その一方でロードサイドは大規模な商業施設や全国展開する店舗が乱立し、どこに行ってもデジャブな街づくり(まちづくりではない)が進み、その周辺は宅地化されるなど、コンパクトシティとは真逆の姿である。
まちづくりは各自治体で、方針や計画が異なるはずなのに、なぜ全国画一的な街ができていくのか?これは国土交通省が街づくりの計画認定の権限を持ち、補助金を出している。そしてその計画策定から大手コンサルが自治体に入り込む仕組みができているからだ。
だがこれも一部の大企業などに地域の金が流失する構図なのだ。
地域の稼いだ金が地域から流出すれば、当然地域は疲弊する。しかし勘違いしている首長は誘致を画策し、地元の大切な店舗を見捨てた。
結果はどうか。
医療や金融、地域交通機関、ガソリンスタンドなど住民の日常生活に不可欠なサービス施設が撤退し、地価が低下する悲惨な状況にある。

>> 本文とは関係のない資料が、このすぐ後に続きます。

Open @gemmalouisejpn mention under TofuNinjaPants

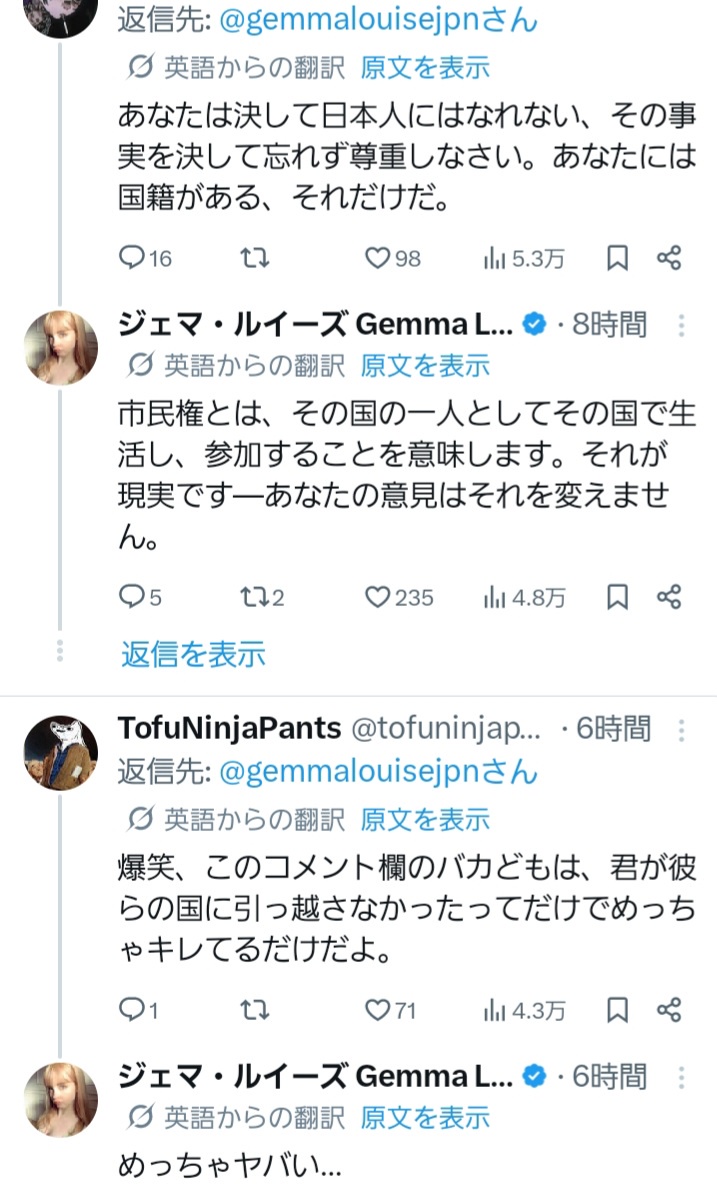click(x=375, y=772)
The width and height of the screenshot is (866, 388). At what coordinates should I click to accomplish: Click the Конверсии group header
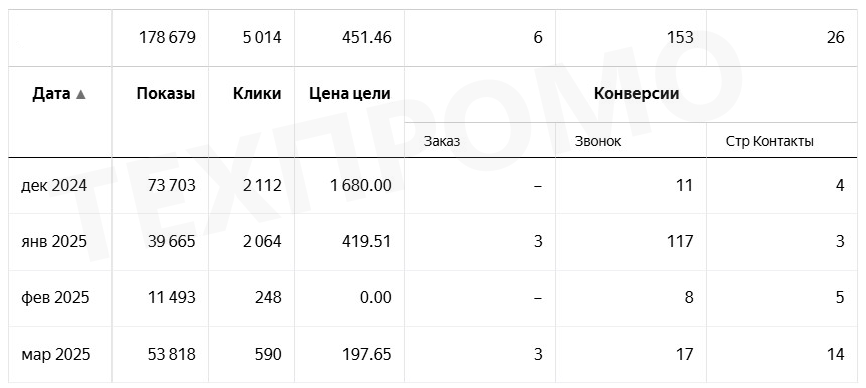(636, 94)
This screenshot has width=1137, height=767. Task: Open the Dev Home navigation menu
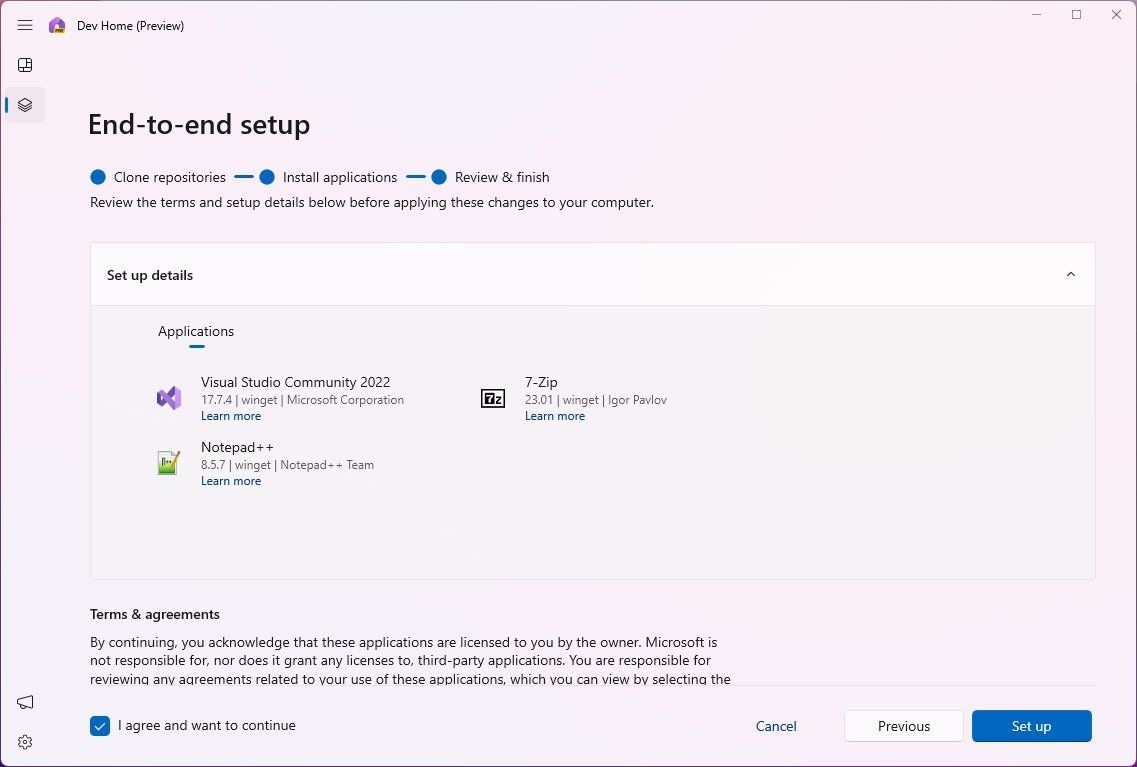click(x=25, y=25)
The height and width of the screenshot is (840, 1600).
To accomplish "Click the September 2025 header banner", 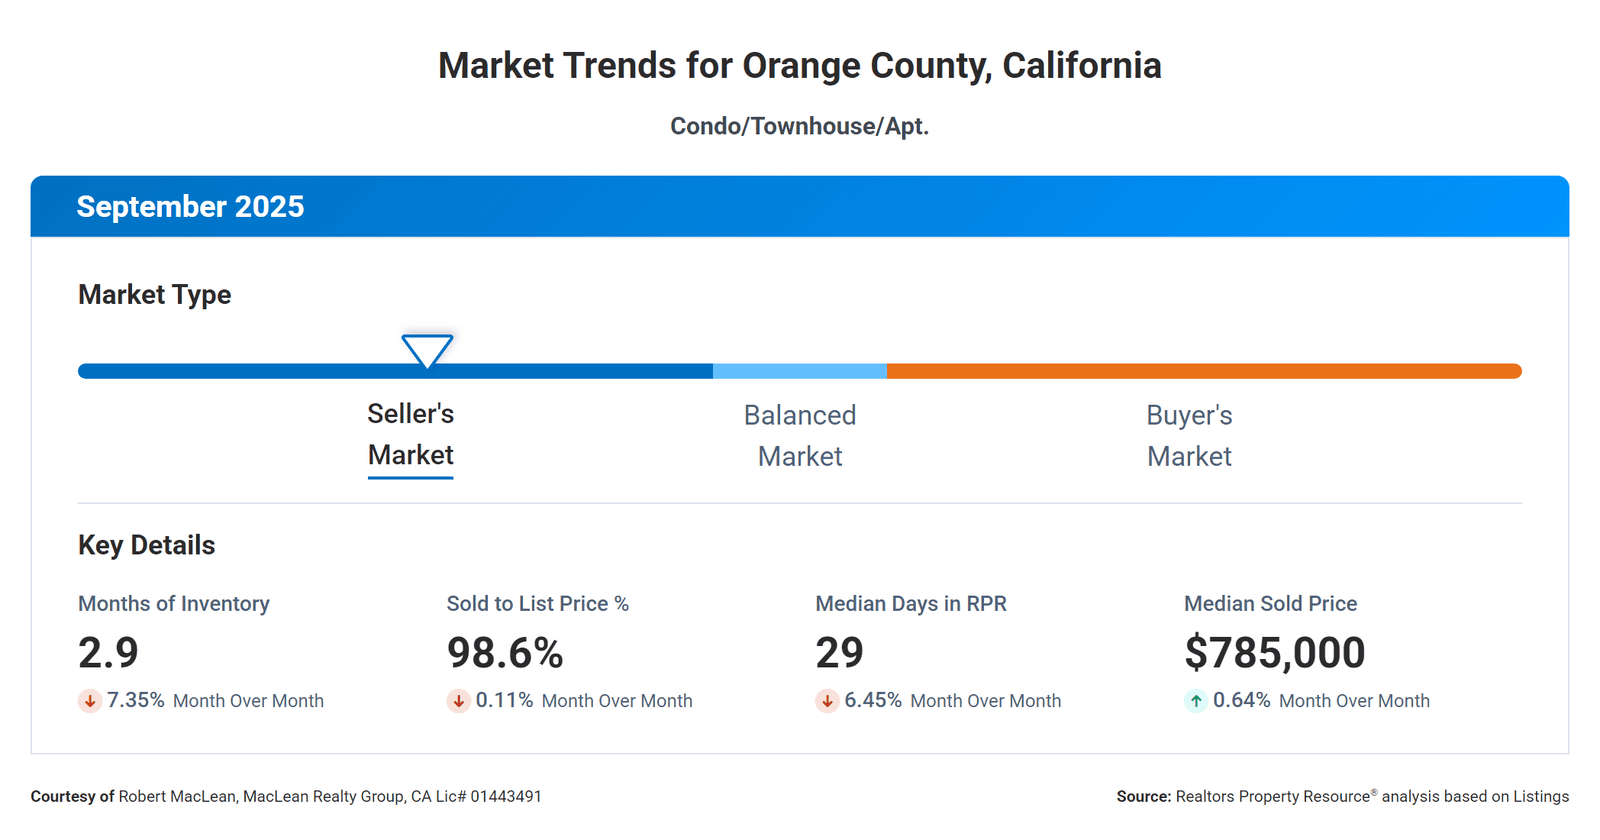I will [799, 207].
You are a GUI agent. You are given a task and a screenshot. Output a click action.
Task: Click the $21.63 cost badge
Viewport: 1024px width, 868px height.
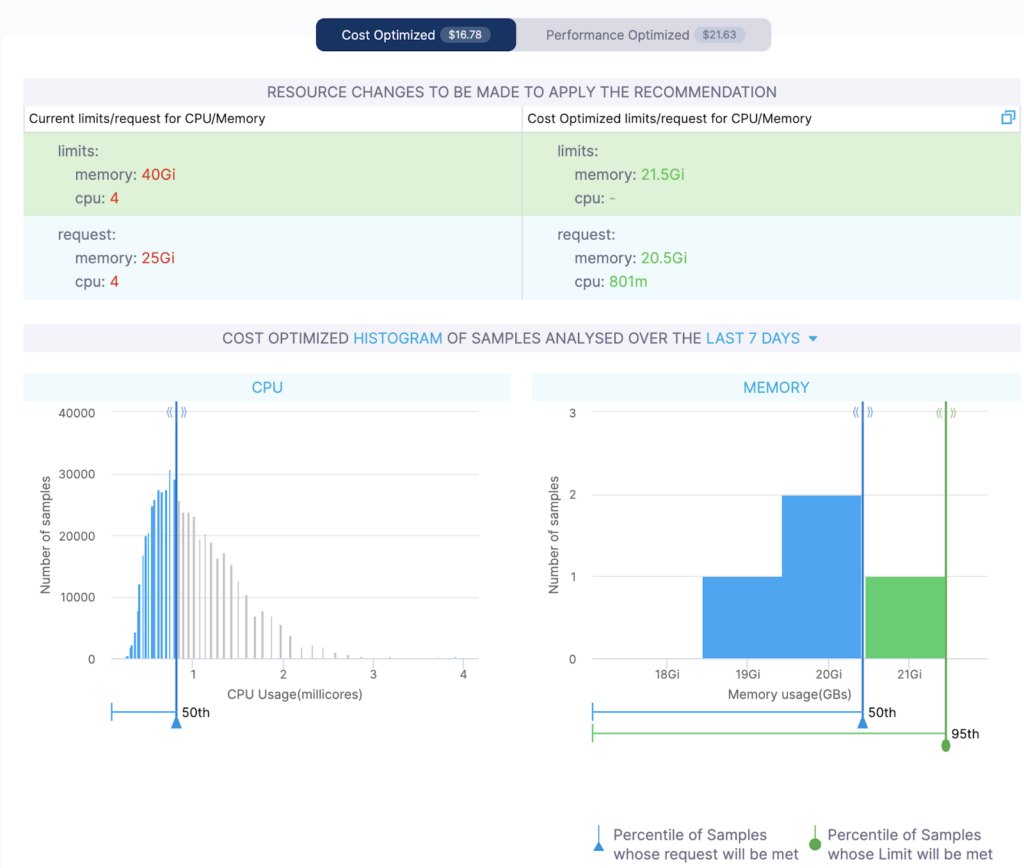pyautogui.click(x=719, y=35)
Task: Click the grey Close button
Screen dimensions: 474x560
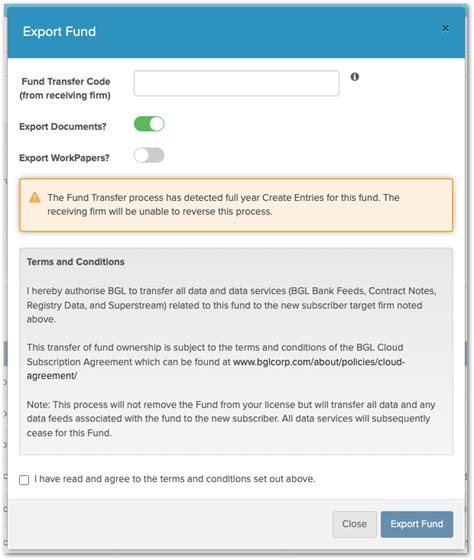Action: point(354,524)
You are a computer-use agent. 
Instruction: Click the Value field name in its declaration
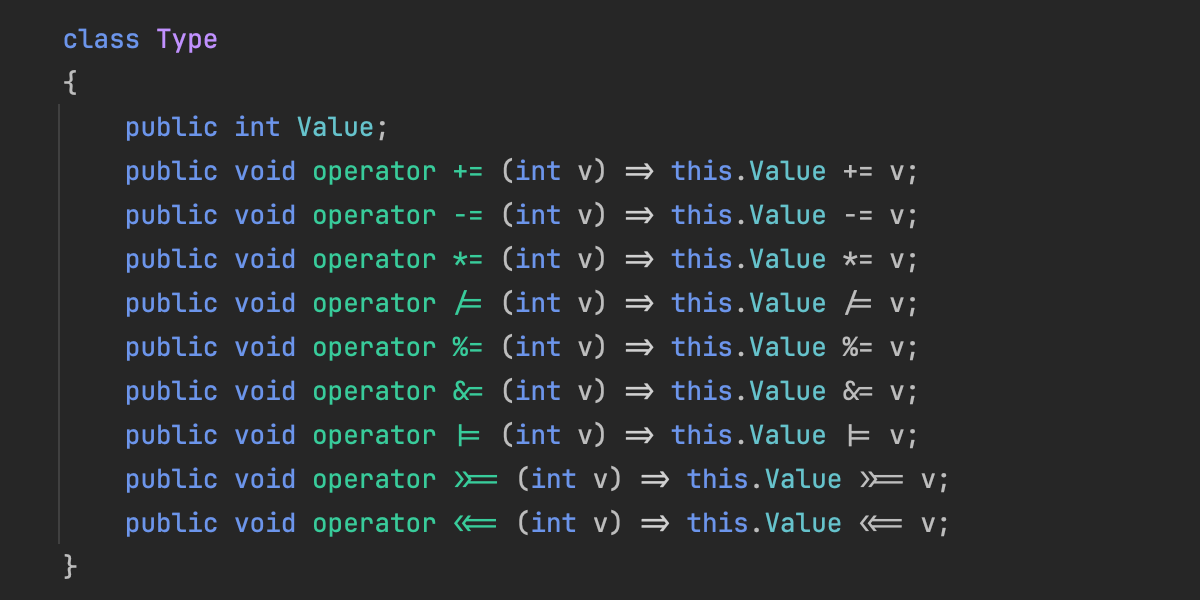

そして魅力が無くなった地域からは若者が流出している。
政府は東京圏への人口集中を是正しようとしているように見えるが、実態は皆さんが承知の通り人やモノ、お金などのリソースは一方的に集中している。
川下から川上へ大きな流れを作るには、数百年続いている日本人の考え方を変えるしかない。
これは言うほどに容易ではない。
アメコミのヒーローで不遇な家庭育ちはスパイダーマンくらいで、金持ちでないとヒーローにもなれない。
米国大統領もどれほどの能力を有していても金持ちでないとなれない。
生まれ育った地勢・家庭環境で既に格差が存在するのだ。
せめて産まれたとき「条件の平等」が与えられないだろうか。